Among the lines below, the one containing "910x512 pixels. At" opens the range and the one containing "Task: Click the startup" closes it. Print that range exactly, without the pictures.

>>

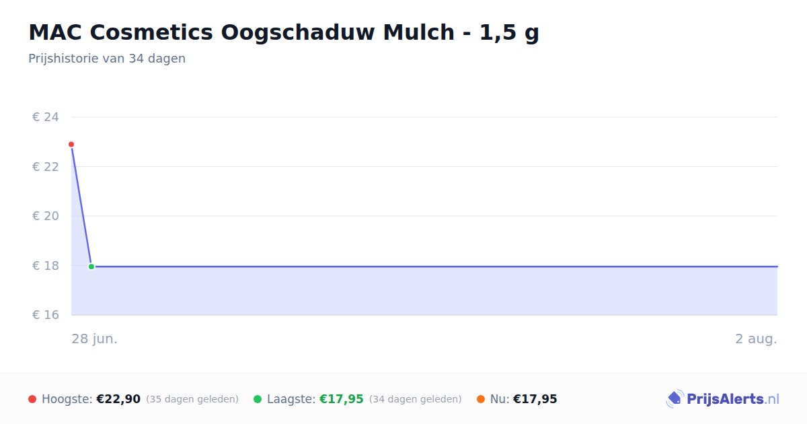
Task: Click the € 20 axis label
Action: tap(46, 216)

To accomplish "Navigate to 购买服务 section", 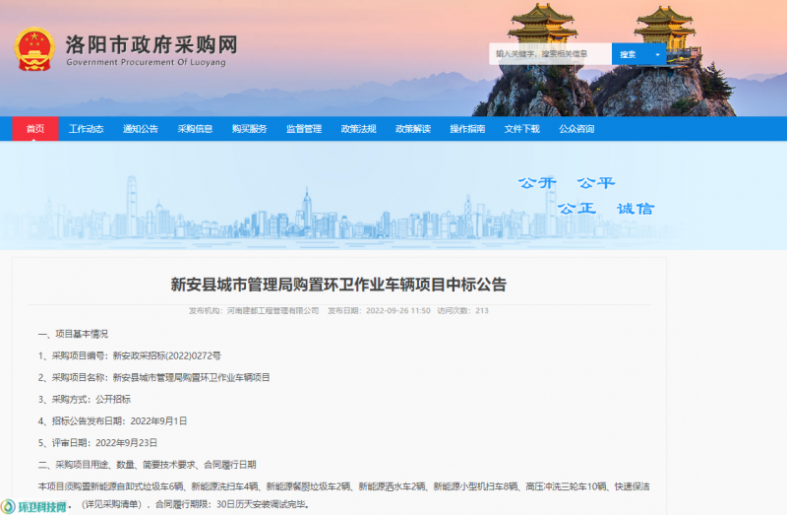I will click(249, 129).
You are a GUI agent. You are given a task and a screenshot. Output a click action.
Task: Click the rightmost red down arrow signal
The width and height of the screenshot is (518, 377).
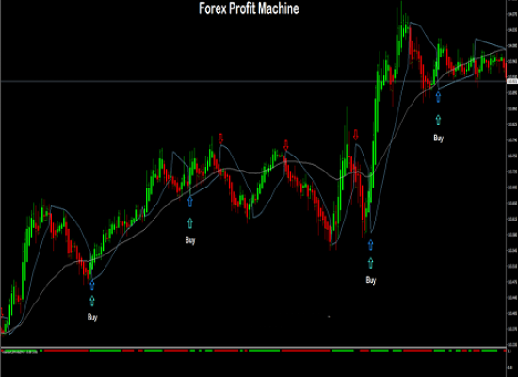pos(356,135)
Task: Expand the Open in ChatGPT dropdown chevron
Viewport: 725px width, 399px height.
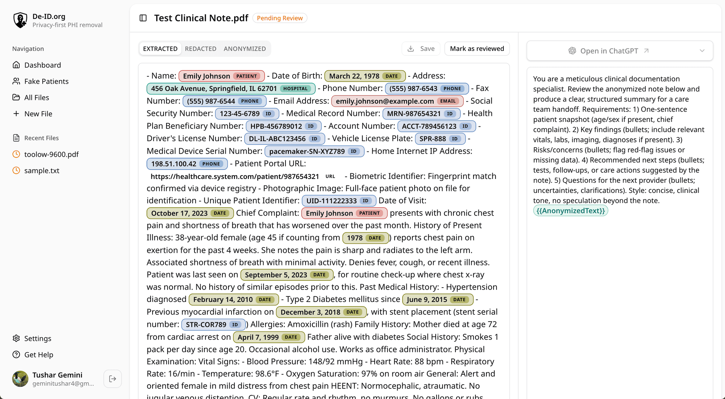Action: tap(702, 51)
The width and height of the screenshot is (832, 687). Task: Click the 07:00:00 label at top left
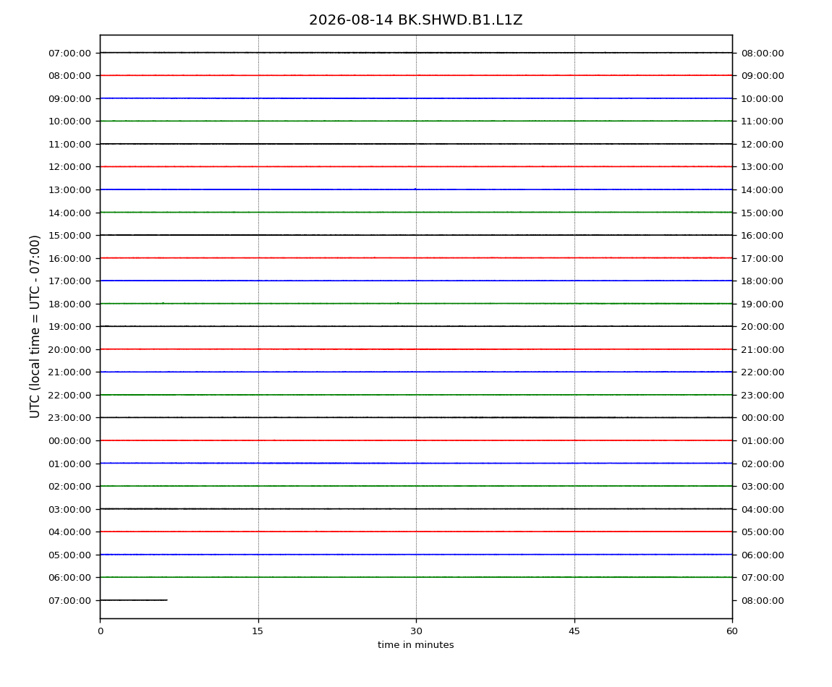pyautogui.click(x=69, y=53)
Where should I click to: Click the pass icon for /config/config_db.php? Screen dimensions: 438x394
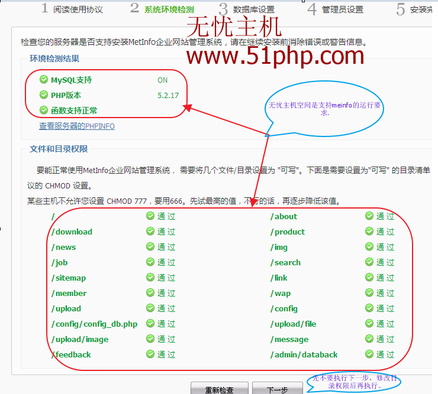click(x=150, y=324)
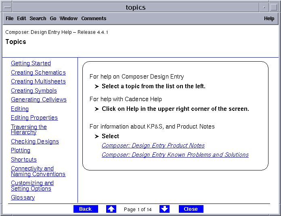Click the Back button

pyautogui.click(x=86, y=209)
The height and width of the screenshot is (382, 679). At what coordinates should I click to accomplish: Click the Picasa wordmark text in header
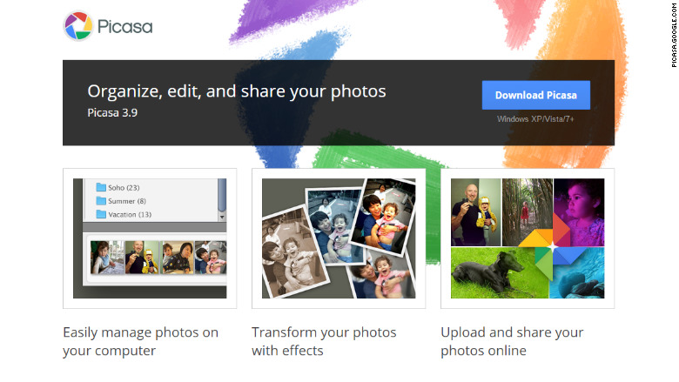tap(124, 27)
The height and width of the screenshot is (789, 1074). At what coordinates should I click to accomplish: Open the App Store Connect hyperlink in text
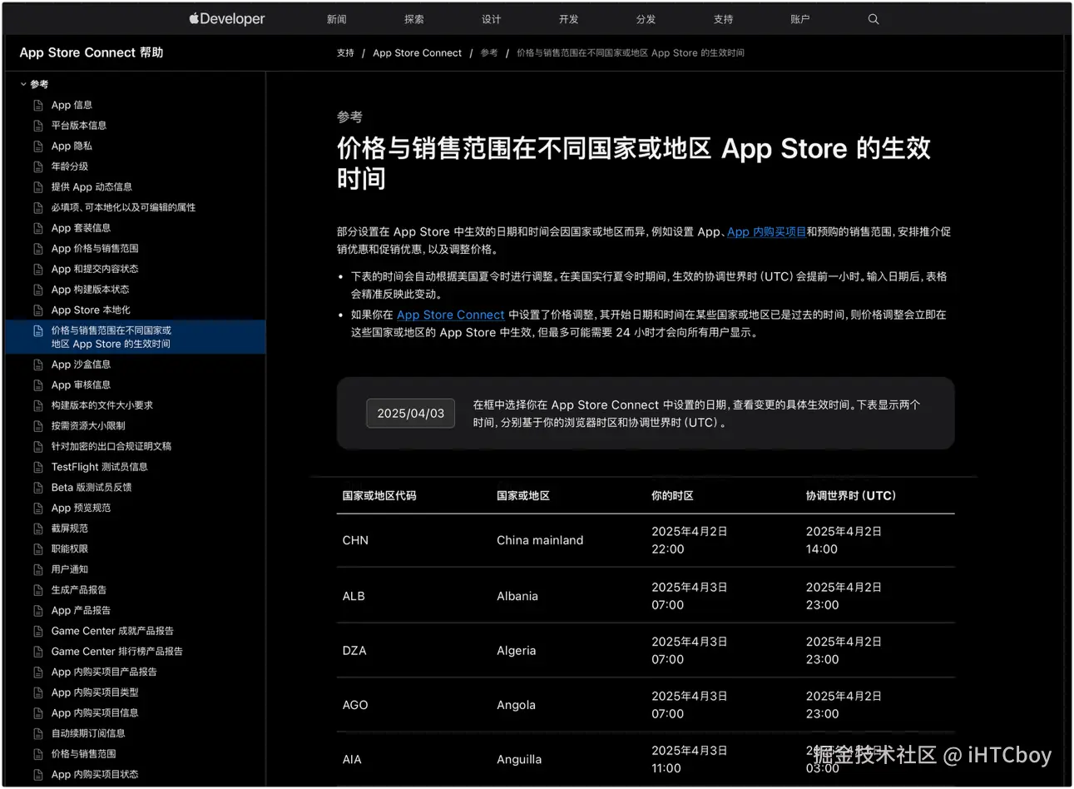tap(450, 315)
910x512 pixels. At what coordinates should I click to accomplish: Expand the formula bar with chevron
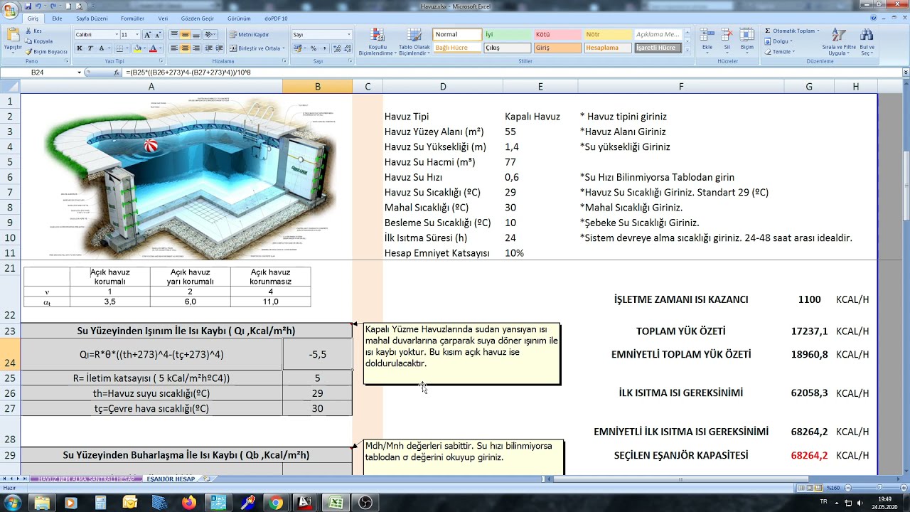point(905,73)
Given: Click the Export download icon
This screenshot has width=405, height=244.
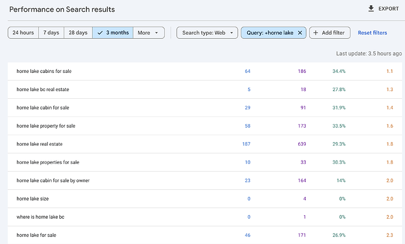Looking at the screenshot, I should coord(370,9).
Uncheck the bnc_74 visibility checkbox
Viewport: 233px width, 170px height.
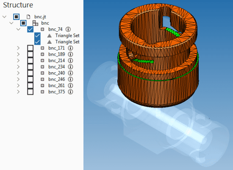tap(31, 29)
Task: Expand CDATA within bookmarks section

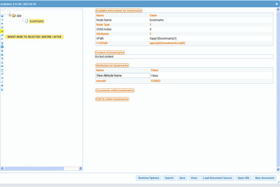Action: click(x=112, y=99)
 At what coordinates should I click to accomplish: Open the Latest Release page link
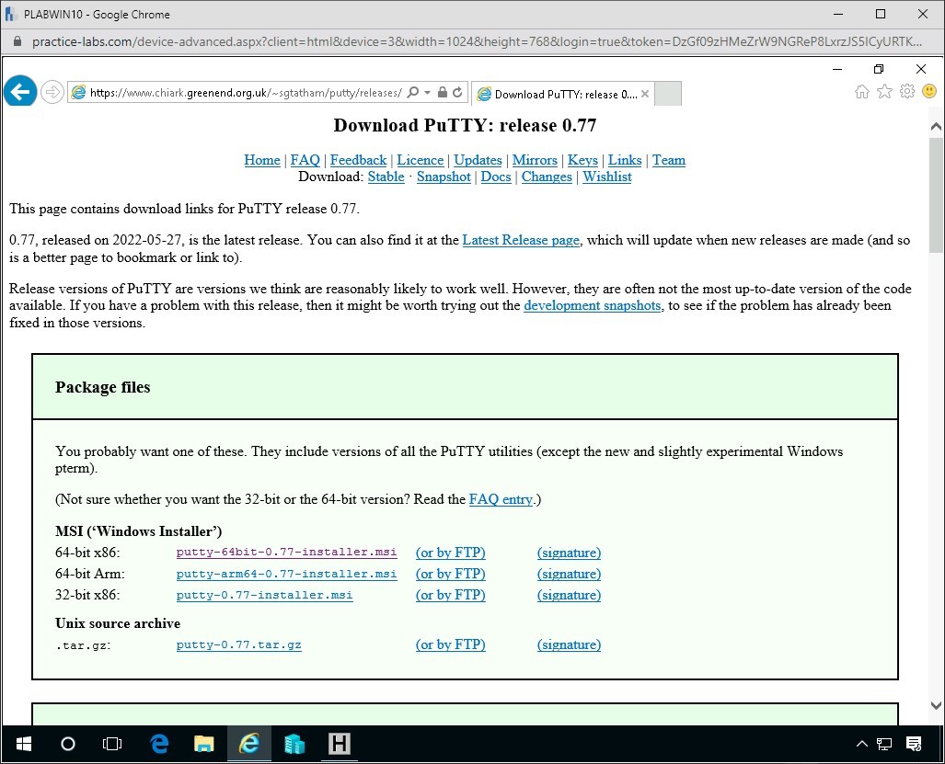520,240
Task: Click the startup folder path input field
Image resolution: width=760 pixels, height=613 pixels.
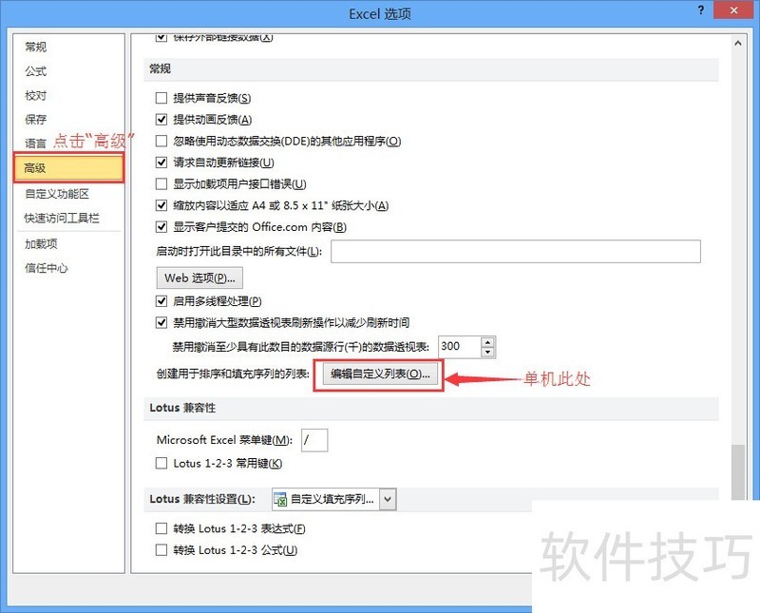Action: pos(515,251)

<<

## Output of the exercise
910x512 pixels. At what coordinates should I click to accomplish: Expand the formula bar with chevron
point(905,73)
Given: Click the Export download icon
This screenshot has width=405, height=244.
Looking at the screenshot, I should coord(370,9).
Uncheck the bnc_74 visibility checkbox
Viewport: 233px width, 170px height.
tap(31, 29)
Task: Expand CDATA within bookmarks section

Action: click(x=112, y=99)
 At what coordinates should I click to accomplish: Open the Latest Release page link
520,240
Task: Click the startup folder path input field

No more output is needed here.